En su estupendo Vocabulario de Foucault. Temas, conceptos y autores, Edgardo Castro traza una línea —muy presente en Foucault— entre el Estado medieval y Estado moderno. Menciona esa tesis del maestro francés que radica en afirmar «que las formas de racionalidad del Estado moderno son una apropiación-transformación de las prácticas del poder pastoral»[79]. Aquí —deducía Castro— hay una teleología. Como me lo dijo en una conversación privada en la confitería Olalá, en la esquina de mi casa, puede negarlo. Pero así lo dijo. Y creo que se trata de una afirmación correcta. Si en la historia no hay linealidades, si transcurre en medio de rupturas, quiebres, temporalidades diferenciadas, etc., ¿cómo se ha producido esta linealidad entre el poder pastoral y el poder del Estado moderno? Entre, digamos, el confesionario del pastor y el consultorio del médico, temas que también hemos explicitado por medio de dos «chistes» cognoscitivos. ¿Hay un salto entre el poder pastoral y el poder de la ciencia médica o una linealidad que se ha expresado a lo largo de la historia bajo otras facetas? Si reemplazamos teleología por persistencia, acaso encontremos una salida al problema. De lo que se trata —y todos coincidiremos en esto— será en no caer en ninguna teleología, en ningún discurrir o sucesión o devenir necesario e inmanente de la historia. El abandono del telos hegeliano-marxista ha dejado atrás esa corriente de la historia que tanto —según decía Benjamin— había perjudicado a la clase obrera alemana al creer que corría tumultuosa hacia la misma dirección en que ella nadaba.
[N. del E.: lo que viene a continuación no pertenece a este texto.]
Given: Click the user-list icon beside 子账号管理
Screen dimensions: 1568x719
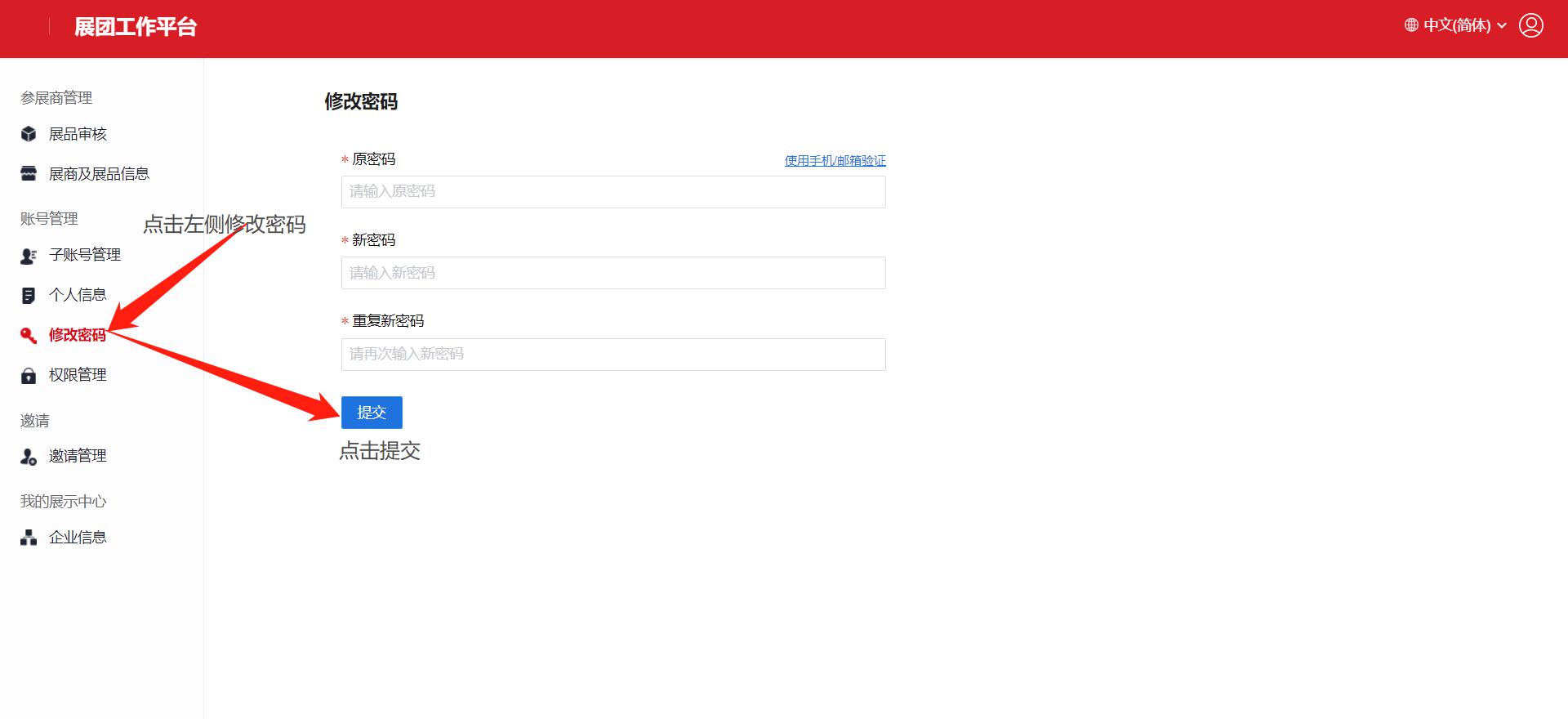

No hay corrientes teleológicas en la historia. Las que hay nadie sabe a dónde conducen. Nadie, por consiguiente, puede saber en cuál arrojarse. Las corrientes son tan imprevisibles y azarosas como la historia misma. El que crea arrojarse en la suya, puede recibir la amarga sorpresa de haberlo hecho en la de su impecable fracaso.